The Court of Appeal gave leave to appeal to the landowners against its decision that the orders of Dyson J. should be set aside. It granted leave to the Secretary of State to cross-appeal on the first issue as to the relevant date for the determination of the certificates. The Secretary of State presented cross-appeals on this issue, and they were conjoined with the appeals which had been presented on the second issue by the landowners. But in his written case the Secretary of State intimated that he no longer wished to pursue his cross-appeals on the first issue. In the result it was common ground before your Lordships that the relevant date for the determination of a certificate of alternative development under section 17(4) of the Act of 1961 is the date of the notice that the interest in land is proposed to be acquired by an authority possessing powers of compulsory acquisition. That is the date which is described in section 22(2) of the Act. The issue on which your Lordships heard argument was the second issue, as to the assumption which has to be made by the local planning authority when it is determining the application for a certificate.
The statutory framework
The certification by planning authorities of appropriate alternative development is an important part of the law relating to the assessment of compensation for the compulsory acquisition of interests in land which was consolidated by the Land Compensation Act 1961. Section 1 of that Act provides that questions of disputed compensation are to be determined by the Lands Tribunal. The provisions for determining the amount of compensation are set out in Part II of the Act. The basic rules are laid down in section 5. Among these rules are rule (1) which states that no allowance shall be made on account of the acquisition being compulsory, and rule (2) which states that the value of land shall, subject to the qualifications in the remaining rules, be taken to be the amount which the land if sold in the open market by a willing seller might be expected to realise. Section 9 adds to these basic rules another rule which is expressed in these terms (as amended by section 108 of and Schedule 11 to the Town and Country Planning Act 1968):
Applying the Pointe Gourde principle (Pointe Gourde Quarrying and Transport Co. Ltd. v. Sub-Intendent of Crown Lands  A.C. 565), the reverse situation is regulated by the common law. The compensation cannot include an increase in value which is due to the scheme underlying the acquisition. So the whole question must be approached upon a consideration of the state of affairs which would have existed if there had been no scheme.
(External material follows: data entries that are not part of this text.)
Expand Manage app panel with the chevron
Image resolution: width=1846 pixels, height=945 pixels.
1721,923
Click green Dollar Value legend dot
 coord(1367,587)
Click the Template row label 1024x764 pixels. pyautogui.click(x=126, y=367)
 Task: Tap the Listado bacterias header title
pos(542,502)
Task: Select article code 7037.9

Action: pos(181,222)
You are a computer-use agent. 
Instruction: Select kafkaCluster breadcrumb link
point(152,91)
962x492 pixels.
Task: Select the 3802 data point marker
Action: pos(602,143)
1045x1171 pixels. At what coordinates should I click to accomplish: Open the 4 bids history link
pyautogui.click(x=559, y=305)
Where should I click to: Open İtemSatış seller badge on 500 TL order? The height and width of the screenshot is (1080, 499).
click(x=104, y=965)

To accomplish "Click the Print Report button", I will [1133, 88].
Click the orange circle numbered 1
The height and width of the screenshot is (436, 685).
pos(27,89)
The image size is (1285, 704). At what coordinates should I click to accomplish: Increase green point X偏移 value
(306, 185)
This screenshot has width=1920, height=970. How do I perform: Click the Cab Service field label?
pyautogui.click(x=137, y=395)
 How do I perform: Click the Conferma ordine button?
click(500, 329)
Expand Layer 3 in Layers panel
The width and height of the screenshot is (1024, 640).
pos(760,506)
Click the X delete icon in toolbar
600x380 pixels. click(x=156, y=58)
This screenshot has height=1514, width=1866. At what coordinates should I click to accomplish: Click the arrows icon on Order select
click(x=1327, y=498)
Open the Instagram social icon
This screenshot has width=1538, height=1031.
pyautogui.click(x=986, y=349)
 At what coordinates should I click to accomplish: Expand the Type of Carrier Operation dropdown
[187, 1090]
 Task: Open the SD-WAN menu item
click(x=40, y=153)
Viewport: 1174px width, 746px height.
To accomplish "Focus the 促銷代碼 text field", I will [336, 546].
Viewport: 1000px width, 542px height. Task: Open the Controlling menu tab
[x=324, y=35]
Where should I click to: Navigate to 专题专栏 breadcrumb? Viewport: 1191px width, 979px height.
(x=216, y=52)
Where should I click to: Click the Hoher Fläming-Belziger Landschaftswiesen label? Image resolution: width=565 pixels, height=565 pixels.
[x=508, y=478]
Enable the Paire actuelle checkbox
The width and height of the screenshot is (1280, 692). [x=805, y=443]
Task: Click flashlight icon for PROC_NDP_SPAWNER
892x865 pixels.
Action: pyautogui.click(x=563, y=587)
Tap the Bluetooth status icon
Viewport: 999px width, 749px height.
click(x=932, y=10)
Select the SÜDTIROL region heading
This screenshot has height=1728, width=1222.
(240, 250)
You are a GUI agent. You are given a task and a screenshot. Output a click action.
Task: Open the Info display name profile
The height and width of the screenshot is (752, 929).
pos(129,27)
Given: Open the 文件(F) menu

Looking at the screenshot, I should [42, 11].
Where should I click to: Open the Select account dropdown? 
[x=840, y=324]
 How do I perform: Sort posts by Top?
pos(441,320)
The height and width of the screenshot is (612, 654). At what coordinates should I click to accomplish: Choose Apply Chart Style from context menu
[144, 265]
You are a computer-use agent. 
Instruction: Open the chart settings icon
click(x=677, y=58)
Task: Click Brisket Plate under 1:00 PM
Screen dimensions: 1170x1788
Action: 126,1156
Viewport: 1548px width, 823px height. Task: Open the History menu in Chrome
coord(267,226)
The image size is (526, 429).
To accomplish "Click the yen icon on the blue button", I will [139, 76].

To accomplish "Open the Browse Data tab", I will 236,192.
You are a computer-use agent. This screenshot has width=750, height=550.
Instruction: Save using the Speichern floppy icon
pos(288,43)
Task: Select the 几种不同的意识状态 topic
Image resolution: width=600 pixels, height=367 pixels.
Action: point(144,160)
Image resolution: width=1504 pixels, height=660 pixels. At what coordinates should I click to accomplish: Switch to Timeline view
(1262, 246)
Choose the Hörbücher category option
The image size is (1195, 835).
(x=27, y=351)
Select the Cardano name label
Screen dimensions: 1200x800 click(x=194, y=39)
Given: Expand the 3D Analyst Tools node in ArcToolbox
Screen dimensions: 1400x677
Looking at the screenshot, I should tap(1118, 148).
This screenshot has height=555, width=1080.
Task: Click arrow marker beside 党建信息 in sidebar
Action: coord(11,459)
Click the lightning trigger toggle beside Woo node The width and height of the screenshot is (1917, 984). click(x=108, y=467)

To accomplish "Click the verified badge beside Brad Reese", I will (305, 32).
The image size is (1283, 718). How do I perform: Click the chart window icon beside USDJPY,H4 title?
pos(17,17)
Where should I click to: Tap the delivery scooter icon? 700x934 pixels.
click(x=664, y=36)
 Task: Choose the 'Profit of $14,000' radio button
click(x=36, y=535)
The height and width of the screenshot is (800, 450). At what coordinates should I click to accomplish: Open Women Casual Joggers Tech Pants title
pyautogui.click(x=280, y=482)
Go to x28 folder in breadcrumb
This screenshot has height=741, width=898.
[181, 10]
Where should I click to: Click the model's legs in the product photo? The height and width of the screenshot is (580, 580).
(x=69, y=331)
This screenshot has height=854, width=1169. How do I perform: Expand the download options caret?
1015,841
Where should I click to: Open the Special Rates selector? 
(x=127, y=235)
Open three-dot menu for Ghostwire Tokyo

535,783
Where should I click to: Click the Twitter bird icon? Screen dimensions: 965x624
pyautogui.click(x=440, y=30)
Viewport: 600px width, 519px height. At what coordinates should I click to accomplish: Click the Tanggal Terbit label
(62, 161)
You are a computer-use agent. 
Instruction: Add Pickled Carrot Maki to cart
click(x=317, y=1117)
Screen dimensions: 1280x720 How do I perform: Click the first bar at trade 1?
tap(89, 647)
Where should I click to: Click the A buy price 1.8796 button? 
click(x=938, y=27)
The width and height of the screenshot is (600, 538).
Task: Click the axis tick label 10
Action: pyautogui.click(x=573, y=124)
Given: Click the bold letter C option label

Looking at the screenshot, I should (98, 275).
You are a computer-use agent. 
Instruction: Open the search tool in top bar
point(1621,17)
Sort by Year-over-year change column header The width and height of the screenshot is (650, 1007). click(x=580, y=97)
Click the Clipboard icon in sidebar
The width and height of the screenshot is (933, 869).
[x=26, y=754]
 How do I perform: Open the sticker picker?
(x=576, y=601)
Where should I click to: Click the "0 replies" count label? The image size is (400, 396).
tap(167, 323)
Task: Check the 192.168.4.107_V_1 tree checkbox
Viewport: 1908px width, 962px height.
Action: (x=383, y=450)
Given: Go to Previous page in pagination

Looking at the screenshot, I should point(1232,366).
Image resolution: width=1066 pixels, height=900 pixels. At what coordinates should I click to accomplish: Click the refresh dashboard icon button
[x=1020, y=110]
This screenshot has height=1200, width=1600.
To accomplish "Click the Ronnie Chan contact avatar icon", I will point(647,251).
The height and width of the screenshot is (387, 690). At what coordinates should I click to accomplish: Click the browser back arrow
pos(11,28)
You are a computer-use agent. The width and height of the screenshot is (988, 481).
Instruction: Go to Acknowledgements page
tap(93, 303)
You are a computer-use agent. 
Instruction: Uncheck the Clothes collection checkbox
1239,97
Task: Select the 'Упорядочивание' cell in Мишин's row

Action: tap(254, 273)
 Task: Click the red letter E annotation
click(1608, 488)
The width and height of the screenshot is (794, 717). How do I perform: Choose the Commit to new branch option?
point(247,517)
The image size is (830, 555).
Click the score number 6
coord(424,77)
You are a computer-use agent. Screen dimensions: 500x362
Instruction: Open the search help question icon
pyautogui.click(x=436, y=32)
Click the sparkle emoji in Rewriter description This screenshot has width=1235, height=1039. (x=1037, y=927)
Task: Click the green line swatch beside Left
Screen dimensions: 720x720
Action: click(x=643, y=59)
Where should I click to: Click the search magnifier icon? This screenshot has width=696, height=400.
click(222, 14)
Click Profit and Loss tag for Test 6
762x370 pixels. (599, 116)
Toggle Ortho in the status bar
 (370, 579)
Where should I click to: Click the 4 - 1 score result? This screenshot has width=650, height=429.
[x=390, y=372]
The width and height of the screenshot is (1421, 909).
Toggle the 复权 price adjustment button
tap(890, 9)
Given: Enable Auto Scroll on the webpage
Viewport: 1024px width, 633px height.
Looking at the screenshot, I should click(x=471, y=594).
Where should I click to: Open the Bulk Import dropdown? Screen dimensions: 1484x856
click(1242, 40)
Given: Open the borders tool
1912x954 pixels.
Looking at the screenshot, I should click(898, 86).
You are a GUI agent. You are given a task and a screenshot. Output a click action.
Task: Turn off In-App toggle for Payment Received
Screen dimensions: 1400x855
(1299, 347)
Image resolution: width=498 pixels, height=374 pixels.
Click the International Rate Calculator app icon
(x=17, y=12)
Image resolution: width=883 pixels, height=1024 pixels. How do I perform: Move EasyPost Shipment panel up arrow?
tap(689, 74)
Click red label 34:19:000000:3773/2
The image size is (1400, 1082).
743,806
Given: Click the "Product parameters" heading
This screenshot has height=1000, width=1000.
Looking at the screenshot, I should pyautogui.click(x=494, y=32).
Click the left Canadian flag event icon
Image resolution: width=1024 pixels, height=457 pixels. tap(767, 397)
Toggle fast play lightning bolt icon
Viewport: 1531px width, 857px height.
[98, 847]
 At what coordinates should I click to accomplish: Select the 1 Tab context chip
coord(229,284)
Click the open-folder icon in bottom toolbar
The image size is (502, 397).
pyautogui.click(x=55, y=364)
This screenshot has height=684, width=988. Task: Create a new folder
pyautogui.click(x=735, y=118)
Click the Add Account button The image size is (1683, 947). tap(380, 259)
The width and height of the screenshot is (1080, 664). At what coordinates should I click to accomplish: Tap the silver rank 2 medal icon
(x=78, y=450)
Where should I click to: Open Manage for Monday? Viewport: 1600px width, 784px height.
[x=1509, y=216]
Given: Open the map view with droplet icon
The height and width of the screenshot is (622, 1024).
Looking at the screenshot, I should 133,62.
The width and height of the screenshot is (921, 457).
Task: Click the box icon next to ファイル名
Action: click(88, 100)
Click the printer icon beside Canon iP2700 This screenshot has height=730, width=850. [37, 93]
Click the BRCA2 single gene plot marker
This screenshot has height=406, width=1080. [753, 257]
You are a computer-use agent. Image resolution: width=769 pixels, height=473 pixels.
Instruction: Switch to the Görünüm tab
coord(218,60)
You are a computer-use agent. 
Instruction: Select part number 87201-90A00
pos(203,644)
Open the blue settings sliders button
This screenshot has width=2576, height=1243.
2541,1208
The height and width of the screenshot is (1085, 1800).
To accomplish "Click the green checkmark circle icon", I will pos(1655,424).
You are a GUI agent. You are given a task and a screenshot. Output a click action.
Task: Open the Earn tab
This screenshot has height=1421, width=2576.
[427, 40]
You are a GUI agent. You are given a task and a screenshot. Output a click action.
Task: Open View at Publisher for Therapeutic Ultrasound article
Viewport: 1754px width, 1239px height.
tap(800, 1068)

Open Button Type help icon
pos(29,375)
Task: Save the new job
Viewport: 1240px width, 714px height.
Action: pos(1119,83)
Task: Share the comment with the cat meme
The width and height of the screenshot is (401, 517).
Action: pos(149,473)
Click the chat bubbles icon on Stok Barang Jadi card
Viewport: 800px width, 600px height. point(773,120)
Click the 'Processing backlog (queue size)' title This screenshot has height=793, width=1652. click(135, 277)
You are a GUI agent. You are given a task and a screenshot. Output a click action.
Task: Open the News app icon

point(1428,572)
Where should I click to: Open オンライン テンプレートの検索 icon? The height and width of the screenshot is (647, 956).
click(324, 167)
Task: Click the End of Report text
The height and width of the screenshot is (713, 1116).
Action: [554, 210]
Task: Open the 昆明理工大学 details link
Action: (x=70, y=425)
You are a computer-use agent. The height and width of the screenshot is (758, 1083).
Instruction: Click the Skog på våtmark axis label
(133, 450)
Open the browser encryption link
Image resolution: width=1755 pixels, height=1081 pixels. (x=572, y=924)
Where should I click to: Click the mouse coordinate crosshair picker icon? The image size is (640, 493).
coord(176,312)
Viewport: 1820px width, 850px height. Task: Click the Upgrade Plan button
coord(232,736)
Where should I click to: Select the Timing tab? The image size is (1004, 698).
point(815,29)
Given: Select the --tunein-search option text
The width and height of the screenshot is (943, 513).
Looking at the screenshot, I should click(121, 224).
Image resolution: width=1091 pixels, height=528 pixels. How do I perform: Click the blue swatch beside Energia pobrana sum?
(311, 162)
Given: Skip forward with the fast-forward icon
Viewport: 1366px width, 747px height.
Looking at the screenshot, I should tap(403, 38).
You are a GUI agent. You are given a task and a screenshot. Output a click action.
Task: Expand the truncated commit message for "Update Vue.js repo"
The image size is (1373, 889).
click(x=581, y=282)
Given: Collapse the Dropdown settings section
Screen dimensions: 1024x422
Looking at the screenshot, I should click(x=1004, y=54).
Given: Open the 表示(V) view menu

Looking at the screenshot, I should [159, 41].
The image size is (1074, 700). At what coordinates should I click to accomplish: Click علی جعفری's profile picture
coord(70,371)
But the value of land cannot be determined under these rules without making assumptions about the planning permission, if any, which would have been granted for the development of the land if it were not proposed to be acquired compulsorily. Section 14 provides that the assumptions which are to be made for the purpose of assessing compensation are those set out in sections 15 and 16, and that any planning permission which is to be assumed in accordance with any of the provisions of those sections is in addition to any planning permission which may be in force at the date of service of the notice to treat. These provisions must be read together with those in Part III of the Act relating to certificates of appropriate alternative development, with which they are linked in two ways. Section 14(3) provides that, in determining whether planning permission for any development could reasonably have been expected to be granted in any particular circumstances, regard shall be had to any contrary opinion expressed in relation to that land in any certificate issued under Part III. This is a reference to a certificate issued under section 17(4)(b), which is conveniently referred to as a negative certificate. Section 15(5) provides that, where a certificate has been issued under Part III, it shall be assumed that any planning permission which, according to the certificate, might reasonably have been expected to be granted in respect of the land or part thereof would be so granted. This is a reference to a certificate issued under section 17(4)(a), referred to as a positive certificate.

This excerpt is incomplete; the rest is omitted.